Before she became Prime Minister in 1979 and for several years after, Margaret Thatcher's great concern was that decades of decline under omnipresent and meddlesome government might have destroyed the British people's initiative. Her passionate belief, she said, was that "free enterprise and competition are the engines of prosperity." But she feared that even if her Conservative ( government got rid of central planning, high taxation and other obstacles to economic growth, there might be no upsurge in response. "Supposing I put the ball at their feet, and they don't kick it?" she mused. "That was the nightmare."
The kick came with a resounding thump and set in motion a profound reversal in national fortunes that became known as Thatcherism. It is also rightly referred to as the Thatcher Revolution because the leader of the Conservative Party was a radical ideologue whose policies turned British society upside down. In recognition of her 11 1/2 years in office and her immense achievements, historians will inevitably rank her alongside Winston Churchill as the greatest of this century's British Prime Ministers.
One of her most remarkable successes was challenging Edward Heath for the party leadership in 1975 and winning. The Tory inner circle then consisted mainly of consensus-minded technocrats and clubby squires with no great regard for women. Thatcher's victory surprised and unsettled the old boys so badly that some columnists in London speculated last week that her ouster was in part a settling of accounts.
For many of the party grandees, including members of her own Cabinets, her leadership must have felt like returning to school: she often treated them as if they were errant pupils, hectoring them and making decisions for them. Leaks from upper levels of the party accused her of squelching Cabinet debate and trying to impose a presidential-style system. The combative Prime Minister put much of this down to male chauvinism, saying, "When a woman is strong, she is strident. If a man is strong, gosh, he's a good guy."

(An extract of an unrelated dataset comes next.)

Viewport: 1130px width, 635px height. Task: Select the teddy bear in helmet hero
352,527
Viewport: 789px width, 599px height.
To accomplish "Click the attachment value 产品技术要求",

More is written about that leadership style, however, than about her undeniable substance. Like her good friend Ronald Reagan, founder of his own ism, she grew up in a small town, the daughter of a grocer and the inheritor of strong, traditional values. She saw nothing but infamy in what she regarded as socialism's sapping her country's strength. She determined to give enervated Britain a good shake and force it to become an economic and political world power once again. Arriving at 10 Downing Street, she embarked on policies that would encourage self-reliance and reward hard work. Her vision, she said, was "of a free, classless, open Britain."
In the eight years of her first two terms, she broke the suffocating power of the trade unions by slicing away at them with restrictive legislation. She assumed tight control over the money supply, deregulated industry, built a free market economy and encouraged foreign investment. Believing personal wealth is a worthy objective, she cut the basic rate of income tax from 33% to 25% and the top rate from 83% to 40%. To cap it off, she sold to the public many of the enterprises postwar Labour governments had nationalized.